:: Source document ::
Inside view of the Ryōgoku Kokugikan in Tokyo

A literal translation of honbasho is "main (or real) tournament". This term is used to distinguish these tournaments from display basho which are held as part of sumo tours, between the six major tournaments. Such display tournaments may have prize money attached but a wrestler's performance has no effect on his ranking. This type of sumo is often called hana-sumo (lit. flower-sumo) as it is not taken as seriously by the wrestlers.

Dohyō-iri at the Aki-Basho 2005

Honbasho last for 15 days. Sumo wrestlers ranked in the top two divisions (makuuchi and jūryō) wrestle once each day, while those of the lower divisions wrestle seven times, approximately once every alternate day.

The first aim for most wrestlers is to achieve kachikoshi, or a majority of wins, and thus ensure a promotion for the next tournament. In addition for each division there is a championship prize (yūshō) for the wrestler with the most wins at the end. A playoff on the final day is used to decide the winner in case of a tie.
:::
* [Required work]
1. In the entries, write out again every line from the one containing "Task: Open the Filter menu" to the one containing "Click the teal", requests included, and multiply each coordinate in the answers by 0.45, rounding to whole numbers with halves going up.
2. Proceed with the text on sumo tournaments, picking up after its last sentence.
:: Data listing ::
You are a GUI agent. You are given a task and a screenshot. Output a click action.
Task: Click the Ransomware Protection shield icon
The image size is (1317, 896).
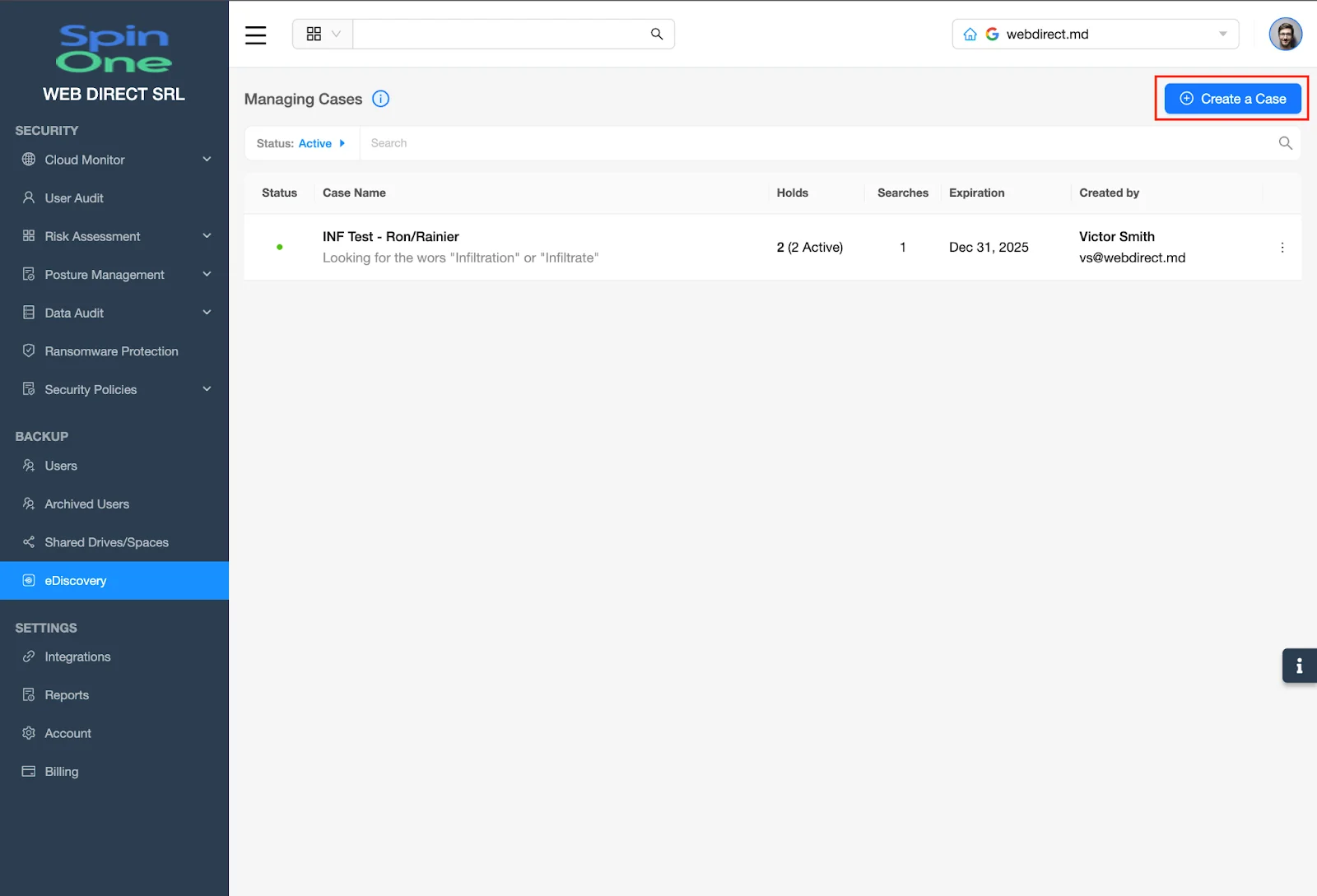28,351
:::
:: Data listing ::
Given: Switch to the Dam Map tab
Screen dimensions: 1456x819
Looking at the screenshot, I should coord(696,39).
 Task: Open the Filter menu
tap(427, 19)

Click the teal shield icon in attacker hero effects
:::
* [Responses for each task]
1.
 Task: Open the Filter menu
tap(192, 9)

Click the teal shield icon in attacker hero effects

2.
Unless a playoff is required, two wrestlers will fight each other no more than once in a whole tournament. The bout schedule is set by a committee of sumo elders a day or two in advance of a tournament day, and may be announced from the dohyō the day prior by a senior gyōji. Although there is no fixed method, for the first half of a tournament the top makuuchi division will generally pair the top maegashira ranks against the san'yaku wrestlers, with the rest of maegashira fighting among ranks closer in strength. The schedule second half of the tournament will have mainly san'yaku fighting each other, with the remainder of the ranks determined by their win-loss records up to that point. One consideration is to minimize the necessity for a tiebreaker bout, particularly if a contender for the yūshō is lower-ranked and has thus far faced only other lower-ranked wrestlers.

Outside playoff bouts, neither wrestlers from the same heya nor wrestlers related by blood are scheduled to fight each other.

For jūryō and below, the first half of a tournament will have wrestlers of similar rank competing against each other, while the second half will be determined by win-loss records.

A bye is only possible if a wrestler has withdrawn due to injury after the bout schedule for a day is already set, in which case his opponent wins by forfeit. Otherwise, if a withdrawal results in an odd number of wrestlers in one division, the schedule is filled in by pairing a lower-ranked wrestler against a higher-ranked wrestler from the next-lower division.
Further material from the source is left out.